> Activity:
Among the entries below, find the line with "Instruction: Open notifications", then quote it and each following line up to and including the line with "Task: Open the recent tabs dropdown chevron", and nothing else.

(Stored records)
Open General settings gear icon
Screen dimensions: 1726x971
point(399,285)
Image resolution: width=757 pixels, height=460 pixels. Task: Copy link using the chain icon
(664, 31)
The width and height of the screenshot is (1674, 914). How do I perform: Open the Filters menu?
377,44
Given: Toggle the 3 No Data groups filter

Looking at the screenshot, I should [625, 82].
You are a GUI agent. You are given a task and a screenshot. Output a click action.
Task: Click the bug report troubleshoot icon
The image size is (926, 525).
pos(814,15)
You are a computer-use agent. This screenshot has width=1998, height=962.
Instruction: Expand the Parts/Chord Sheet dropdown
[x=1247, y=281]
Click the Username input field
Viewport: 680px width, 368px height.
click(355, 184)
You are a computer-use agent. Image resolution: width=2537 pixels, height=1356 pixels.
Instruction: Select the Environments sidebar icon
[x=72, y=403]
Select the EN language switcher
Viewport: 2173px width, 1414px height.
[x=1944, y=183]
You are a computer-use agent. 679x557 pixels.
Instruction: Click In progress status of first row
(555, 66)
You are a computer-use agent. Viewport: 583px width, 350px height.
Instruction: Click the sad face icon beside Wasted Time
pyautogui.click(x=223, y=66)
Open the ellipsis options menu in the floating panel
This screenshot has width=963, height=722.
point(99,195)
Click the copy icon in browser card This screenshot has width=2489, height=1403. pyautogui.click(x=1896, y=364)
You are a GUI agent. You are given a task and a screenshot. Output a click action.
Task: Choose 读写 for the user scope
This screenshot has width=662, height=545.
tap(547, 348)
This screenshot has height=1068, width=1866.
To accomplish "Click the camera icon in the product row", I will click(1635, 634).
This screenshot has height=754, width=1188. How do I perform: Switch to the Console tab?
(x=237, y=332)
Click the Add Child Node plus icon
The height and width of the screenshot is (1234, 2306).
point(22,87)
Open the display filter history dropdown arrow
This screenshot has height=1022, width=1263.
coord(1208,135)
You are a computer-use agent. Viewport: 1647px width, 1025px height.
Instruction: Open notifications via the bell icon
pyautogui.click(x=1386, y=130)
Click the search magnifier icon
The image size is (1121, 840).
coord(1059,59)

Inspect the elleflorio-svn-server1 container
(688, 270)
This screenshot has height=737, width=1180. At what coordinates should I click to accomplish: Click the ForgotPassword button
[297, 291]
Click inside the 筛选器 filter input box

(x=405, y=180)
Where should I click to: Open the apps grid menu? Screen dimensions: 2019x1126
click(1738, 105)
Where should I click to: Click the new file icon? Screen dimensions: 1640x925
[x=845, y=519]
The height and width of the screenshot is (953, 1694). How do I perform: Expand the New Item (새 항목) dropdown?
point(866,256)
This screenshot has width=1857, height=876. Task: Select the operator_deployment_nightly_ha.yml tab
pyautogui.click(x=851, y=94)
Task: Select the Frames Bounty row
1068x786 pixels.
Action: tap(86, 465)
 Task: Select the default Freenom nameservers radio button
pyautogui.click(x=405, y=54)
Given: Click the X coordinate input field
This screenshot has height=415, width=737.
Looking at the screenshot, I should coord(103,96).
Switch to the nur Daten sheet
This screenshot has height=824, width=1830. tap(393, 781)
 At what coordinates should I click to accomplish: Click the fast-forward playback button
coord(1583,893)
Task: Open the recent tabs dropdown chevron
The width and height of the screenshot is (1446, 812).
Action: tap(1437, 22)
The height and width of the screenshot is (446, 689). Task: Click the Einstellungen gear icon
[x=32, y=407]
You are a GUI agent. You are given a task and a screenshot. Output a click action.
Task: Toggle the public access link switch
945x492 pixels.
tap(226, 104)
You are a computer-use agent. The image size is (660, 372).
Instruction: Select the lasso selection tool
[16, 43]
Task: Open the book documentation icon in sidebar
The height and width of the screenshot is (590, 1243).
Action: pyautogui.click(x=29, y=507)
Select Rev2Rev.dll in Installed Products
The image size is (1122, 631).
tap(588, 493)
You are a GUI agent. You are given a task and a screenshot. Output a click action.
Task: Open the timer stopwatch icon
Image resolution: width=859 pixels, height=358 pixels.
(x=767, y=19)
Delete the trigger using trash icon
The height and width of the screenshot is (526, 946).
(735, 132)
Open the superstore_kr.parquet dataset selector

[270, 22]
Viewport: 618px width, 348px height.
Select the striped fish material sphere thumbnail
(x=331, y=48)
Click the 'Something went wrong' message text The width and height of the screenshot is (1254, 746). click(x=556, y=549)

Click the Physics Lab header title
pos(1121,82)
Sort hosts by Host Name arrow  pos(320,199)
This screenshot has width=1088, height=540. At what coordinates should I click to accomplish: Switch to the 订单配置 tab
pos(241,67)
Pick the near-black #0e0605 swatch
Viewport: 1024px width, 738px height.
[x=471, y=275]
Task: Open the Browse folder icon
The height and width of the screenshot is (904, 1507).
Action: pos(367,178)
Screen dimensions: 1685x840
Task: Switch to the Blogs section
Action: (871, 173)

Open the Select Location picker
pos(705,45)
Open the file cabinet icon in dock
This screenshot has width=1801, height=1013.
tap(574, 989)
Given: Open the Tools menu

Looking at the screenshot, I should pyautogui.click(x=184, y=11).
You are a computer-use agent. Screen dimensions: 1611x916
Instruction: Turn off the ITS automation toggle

> Answer to the exercise:
Instruction: Open notifications via the bell icon
pyautogui.click(x=1386, y=130)
Click the search magnifier icon
The image size is (1121, 840).
coord(1059,59)

Inspect the elleflorio-svn-server1 container
(688, 270)
This screenshot has height=737, width=1180. At what coordinates should I click to accomplish: Click the ForgotPassword button
[297, 291]
Click inside the 筛选器 filter input box

(x=405, y=180)
Where should I click to: Open the apps grid menu? Screen dimensions: 2019x1126
click(1738, 105)
Where should I click to: Click the new file icon? Screen dimensions: 1640x925
[x=845, y=519]
The height and width of the screenshot is (953, 1694). How do I perform: Expand the New Item (새 항목) dropdown?
point(866,256)
This screenshot has width=1857, height=876. Task: Select the operator_deployment_nightly_ha.yml tab
pyautogui.click(x=851, y=94)
Task: Select the Frames Bounty row
1068x786 pixels.
Action: tap(86, 465)
 Task: Select the default Freenom nameservers radio button
pyautogui.click(x=405, y=54)
Given: Click the X coordinate input field
This screenshot has height=415, width=737.
Looking at the screenshot, I should coord(103,96).
Switch to the nur Daten sheet
This screenshot has height=824, width=1830. tap(393, 781)
 At what coordinates should I click to accomplish: Click the fast-forward playback button
coord(1583,893)
Task: Open the recent tabs dropdown chevron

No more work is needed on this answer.